Raskol Gangs
- Founding location: Port Moresby
- Years active: 1970s-present
- Territory: Urban areas of Papua New Guinea, mainly Port Moresby, Lae, Mount Hagen and Goroka
- Ethnicity: Papuans, Melanesians
- Membership: Unknown ~1000´s
- Activities: Armed robbery, Carjacking, Extortion, Drug Trafficking, Contract killing, Rape, among other illegal activities

= Raskol gangs =

Term for criminal gangs in Papua New Guinea

Raskol is a generic term for a criminal or group of criminals in Papua New Guinea ("PNG"), primarily in the larger cities, including Port Moresby and Lae. Raskol is a Tok Pisin (Pidgin English) word derived from the English word rascal and is currently used in Papua New Guinea to refer to gang members or criminals in general.

==History==
Raskol gangs first emerged in Port Moresby in the 1970s, largely associated with the growth of urban squatter settlements in Port Moresby that consisted of recent migrants from the rural areas of the country and their children. Unemployment was (and remains) high in the settlements, with most employment in the informal sector, and educational opportunities very limited.

Similar to criminal gangs in western urban centres such as Los Angeles, London, and Paris, criminal gangs emerged as a mechanism through which uneducated and unemployed urban youth in PNG sought a sense of self-worth and security by associating with others who share their deprivation. In a country where betel nut, marijuana, and homebrew alcohol are widely accessible at an early age, these drugs are an often-cited contributor to the erratic behaviour of raskol gangs. Widespread alcoholism due to cultural attitudes towards alcoholism may also be a contributor. Many PNG criminal law enforcement officials accept drunkenness as a legal defence in domestic violence cases.

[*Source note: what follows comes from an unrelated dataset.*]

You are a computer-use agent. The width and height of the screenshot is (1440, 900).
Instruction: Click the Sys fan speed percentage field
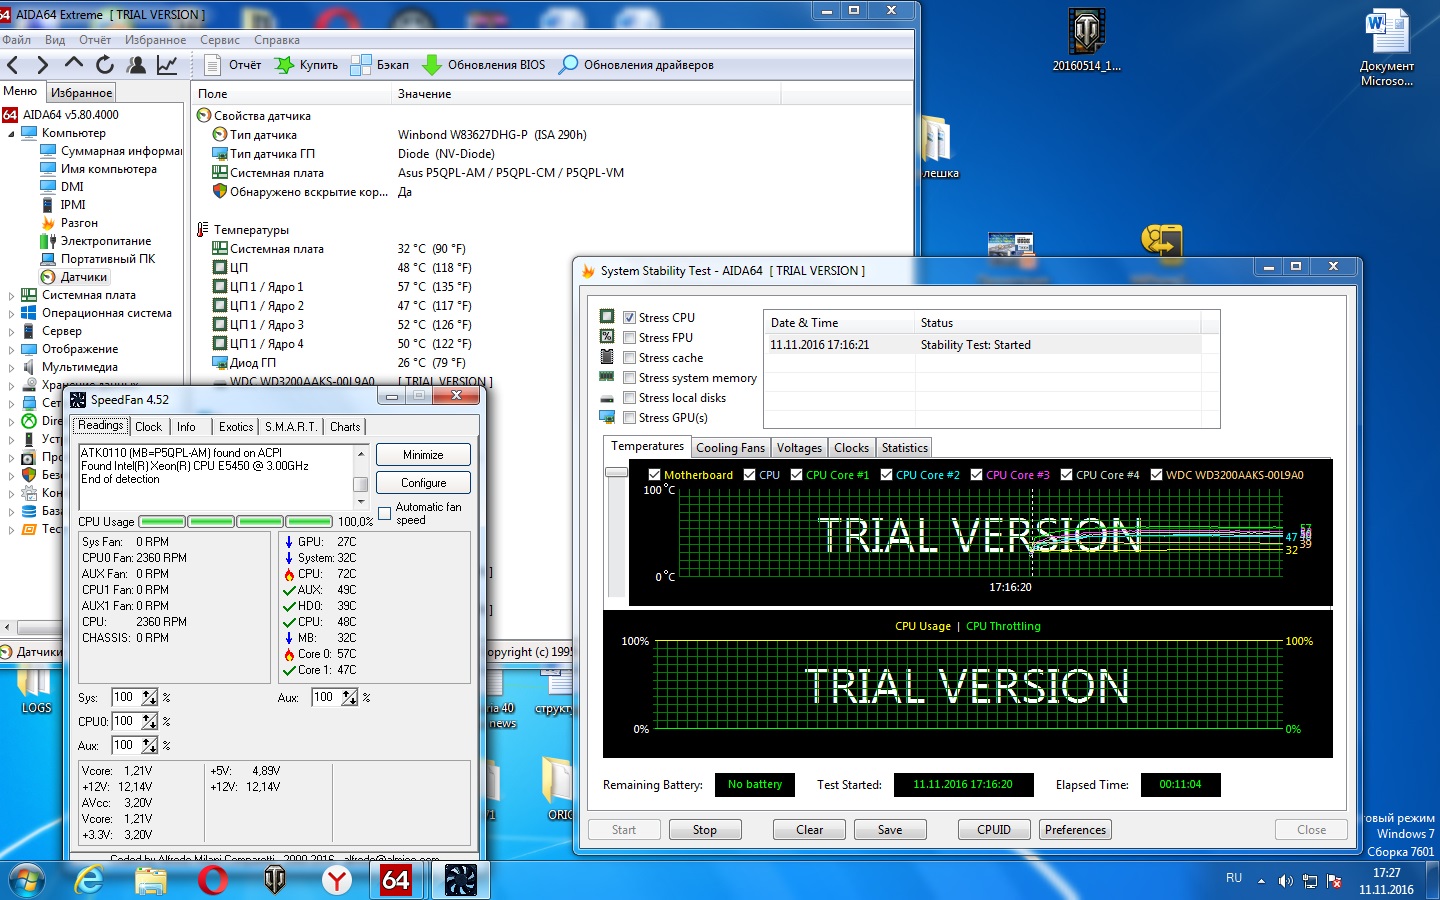pos(125,697)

Over the years, raskol gang activities have evolved from opportunistic incidents of small scale theft or breaking and entering to more organised criminal activity including serving as middlemen in the marijuana trade both within PNG and between PNG and Australia, as well as becoming increasingly politicised as the instrument of various political powers. The growth of squatter settlements in Lae and Port Moresby has led to a corresponding increase in the number and size of raskol gangs.

==Rape==

In urban areas, particularly slum areas, Raskol gangs often require raping women for initiation reasons. Peter Moses, one of the leaders of the "Dirty Dons 585" Raskol gang, stated that raping women was a “must” for the young members of the gang. In rural areas, when a boy wants to become a man, he may go to an enemy village and kill a pig to be accepted as an adult, while in the cities "women have replaced pigs." Moses, who claimed to have raped more than 30 women himself, said, “And it is better if a boy kills her afterwards; there will be less problems with the police."